STATED PROBLEM
Which lines of the material contain the string "tweet"? Select each one and copy it in full; case matters.

─── DATA FOR PROCESSING ───

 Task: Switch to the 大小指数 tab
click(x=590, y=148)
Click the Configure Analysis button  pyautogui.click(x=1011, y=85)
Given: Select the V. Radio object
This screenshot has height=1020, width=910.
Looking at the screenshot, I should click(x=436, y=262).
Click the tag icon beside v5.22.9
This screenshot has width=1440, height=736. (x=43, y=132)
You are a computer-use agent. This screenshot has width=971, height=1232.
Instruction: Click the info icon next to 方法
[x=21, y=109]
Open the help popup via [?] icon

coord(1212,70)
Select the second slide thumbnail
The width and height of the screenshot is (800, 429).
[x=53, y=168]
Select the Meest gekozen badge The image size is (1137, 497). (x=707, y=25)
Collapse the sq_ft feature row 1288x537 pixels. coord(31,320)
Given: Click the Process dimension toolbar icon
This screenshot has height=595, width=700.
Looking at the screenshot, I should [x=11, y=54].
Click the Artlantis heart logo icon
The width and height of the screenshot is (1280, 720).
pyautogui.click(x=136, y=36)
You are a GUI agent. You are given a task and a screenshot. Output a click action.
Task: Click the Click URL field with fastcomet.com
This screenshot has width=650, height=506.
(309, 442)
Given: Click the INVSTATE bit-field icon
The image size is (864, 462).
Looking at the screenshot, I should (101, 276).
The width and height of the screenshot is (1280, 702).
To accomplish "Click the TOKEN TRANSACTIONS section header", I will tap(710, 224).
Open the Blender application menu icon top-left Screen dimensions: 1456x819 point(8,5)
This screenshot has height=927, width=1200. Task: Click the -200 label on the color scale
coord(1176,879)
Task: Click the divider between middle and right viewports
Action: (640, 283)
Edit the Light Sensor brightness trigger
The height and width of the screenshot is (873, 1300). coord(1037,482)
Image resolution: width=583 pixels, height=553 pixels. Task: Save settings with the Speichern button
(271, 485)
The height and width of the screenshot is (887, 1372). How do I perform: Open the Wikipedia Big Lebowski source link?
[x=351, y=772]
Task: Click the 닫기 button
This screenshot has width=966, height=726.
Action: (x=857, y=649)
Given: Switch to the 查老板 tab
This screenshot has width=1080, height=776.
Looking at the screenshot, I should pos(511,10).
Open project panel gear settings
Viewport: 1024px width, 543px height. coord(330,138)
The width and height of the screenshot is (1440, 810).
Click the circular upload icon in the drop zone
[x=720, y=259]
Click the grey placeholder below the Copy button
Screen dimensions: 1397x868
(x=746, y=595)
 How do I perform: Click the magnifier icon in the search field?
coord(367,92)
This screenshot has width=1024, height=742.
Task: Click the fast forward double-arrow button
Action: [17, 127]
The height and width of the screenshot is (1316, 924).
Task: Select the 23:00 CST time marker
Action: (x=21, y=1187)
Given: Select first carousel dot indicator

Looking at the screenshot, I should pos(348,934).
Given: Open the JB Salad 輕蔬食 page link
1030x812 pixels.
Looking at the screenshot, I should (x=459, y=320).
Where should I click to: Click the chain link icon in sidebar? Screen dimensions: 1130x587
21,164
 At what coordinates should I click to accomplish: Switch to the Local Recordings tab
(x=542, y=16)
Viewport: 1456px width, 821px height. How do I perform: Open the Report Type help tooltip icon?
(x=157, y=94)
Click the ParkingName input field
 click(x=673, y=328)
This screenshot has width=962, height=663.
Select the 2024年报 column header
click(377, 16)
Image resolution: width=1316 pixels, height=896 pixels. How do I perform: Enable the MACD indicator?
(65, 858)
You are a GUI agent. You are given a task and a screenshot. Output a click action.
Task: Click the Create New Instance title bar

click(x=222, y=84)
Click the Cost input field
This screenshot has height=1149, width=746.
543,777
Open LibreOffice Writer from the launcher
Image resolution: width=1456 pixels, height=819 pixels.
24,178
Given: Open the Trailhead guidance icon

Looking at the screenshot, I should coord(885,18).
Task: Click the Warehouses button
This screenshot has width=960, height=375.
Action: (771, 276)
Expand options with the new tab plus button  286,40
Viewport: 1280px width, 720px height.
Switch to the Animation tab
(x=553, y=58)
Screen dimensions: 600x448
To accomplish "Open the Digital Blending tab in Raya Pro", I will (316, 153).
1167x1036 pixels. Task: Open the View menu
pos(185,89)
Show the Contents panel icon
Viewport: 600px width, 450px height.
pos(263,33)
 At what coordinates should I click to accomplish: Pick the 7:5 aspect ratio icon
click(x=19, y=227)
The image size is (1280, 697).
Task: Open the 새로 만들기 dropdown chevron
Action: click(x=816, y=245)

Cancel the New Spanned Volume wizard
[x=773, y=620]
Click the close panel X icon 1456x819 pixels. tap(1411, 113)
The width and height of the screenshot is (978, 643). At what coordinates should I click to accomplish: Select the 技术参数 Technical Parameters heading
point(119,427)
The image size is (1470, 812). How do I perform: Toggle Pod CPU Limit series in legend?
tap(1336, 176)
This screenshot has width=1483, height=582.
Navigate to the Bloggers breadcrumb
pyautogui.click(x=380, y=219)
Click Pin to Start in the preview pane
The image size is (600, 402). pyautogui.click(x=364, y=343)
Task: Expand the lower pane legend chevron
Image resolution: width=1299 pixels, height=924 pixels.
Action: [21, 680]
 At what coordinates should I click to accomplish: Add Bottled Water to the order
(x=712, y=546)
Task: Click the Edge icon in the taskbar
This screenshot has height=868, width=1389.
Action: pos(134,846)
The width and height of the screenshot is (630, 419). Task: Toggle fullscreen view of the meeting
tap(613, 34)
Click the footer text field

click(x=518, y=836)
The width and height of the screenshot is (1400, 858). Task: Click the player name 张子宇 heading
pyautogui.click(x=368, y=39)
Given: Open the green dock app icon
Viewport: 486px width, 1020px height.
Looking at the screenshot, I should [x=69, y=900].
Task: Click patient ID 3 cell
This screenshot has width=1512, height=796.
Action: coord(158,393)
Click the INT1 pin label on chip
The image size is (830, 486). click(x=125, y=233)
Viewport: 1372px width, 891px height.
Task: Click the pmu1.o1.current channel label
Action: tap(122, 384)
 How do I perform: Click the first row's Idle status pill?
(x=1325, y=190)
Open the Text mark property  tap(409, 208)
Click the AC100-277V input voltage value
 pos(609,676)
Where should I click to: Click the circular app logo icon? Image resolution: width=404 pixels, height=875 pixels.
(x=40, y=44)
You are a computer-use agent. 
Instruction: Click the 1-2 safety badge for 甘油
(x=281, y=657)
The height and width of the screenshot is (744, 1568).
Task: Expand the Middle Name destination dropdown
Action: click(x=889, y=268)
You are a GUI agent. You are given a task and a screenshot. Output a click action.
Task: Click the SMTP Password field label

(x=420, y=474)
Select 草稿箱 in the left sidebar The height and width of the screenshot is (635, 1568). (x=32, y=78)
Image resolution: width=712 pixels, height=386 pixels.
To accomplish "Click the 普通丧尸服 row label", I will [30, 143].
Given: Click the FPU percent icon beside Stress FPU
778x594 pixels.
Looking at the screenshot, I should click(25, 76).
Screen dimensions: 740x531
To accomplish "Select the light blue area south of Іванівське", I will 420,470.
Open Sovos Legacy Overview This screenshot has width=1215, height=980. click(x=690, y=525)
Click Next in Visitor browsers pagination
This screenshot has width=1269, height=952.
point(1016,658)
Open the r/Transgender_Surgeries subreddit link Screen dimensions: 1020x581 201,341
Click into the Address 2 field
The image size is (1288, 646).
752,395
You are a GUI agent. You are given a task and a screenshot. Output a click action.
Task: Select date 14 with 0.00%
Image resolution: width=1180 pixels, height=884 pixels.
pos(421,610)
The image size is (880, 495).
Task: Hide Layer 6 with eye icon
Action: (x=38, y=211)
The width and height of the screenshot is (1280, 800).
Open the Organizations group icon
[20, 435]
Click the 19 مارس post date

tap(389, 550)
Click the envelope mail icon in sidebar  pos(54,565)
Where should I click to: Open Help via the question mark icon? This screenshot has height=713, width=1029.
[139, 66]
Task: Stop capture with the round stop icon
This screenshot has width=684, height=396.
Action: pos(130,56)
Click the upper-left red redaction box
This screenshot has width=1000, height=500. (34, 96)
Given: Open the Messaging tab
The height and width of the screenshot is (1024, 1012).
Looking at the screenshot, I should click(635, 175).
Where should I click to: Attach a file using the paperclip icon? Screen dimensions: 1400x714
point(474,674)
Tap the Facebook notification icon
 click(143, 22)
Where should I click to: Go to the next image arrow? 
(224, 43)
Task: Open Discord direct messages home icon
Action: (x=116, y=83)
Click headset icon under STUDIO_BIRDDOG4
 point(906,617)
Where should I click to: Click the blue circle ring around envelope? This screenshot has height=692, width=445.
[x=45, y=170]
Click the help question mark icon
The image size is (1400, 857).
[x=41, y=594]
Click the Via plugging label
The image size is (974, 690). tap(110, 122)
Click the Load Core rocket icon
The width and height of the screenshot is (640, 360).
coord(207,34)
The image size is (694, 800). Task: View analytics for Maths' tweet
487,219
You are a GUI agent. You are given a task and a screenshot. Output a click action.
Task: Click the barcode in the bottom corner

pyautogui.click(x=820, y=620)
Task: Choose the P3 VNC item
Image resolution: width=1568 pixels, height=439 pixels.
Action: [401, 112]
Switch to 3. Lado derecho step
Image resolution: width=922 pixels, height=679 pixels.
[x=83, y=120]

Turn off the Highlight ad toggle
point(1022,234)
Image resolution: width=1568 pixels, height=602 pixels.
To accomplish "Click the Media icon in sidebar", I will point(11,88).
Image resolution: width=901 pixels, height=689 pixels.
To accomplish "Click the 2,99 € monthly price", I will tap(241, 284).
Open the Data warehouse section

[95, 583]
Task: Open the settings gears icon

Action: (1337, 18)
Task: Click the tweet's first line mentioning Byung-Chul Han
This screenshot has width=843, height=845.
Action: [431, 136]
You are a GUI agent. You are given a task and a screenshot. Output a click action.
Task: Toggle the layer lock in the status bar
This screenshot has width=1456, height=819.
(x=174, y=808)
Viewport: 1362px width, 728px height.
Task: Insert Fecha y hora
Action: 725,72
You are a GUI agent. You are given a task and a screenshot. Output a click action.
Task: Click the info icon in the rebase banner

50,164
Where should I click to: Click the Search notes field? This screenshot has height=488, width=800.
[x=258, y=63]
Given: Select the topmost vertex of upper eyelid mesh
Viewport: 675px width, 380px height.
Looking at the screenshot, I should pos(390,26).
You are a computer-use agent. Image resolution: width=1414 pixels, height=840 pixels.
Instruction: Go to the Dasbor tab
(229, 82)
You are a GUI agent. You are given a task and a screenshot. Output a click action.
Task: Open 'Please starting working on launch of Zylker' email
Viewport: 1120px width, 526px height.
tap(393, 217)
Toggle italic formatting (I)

───

THE RESPONSE
The image size is (694, 800). Task: View analytics for Maths' tweet
Task: Click the tweet's first line mentioning Byung-Chul Han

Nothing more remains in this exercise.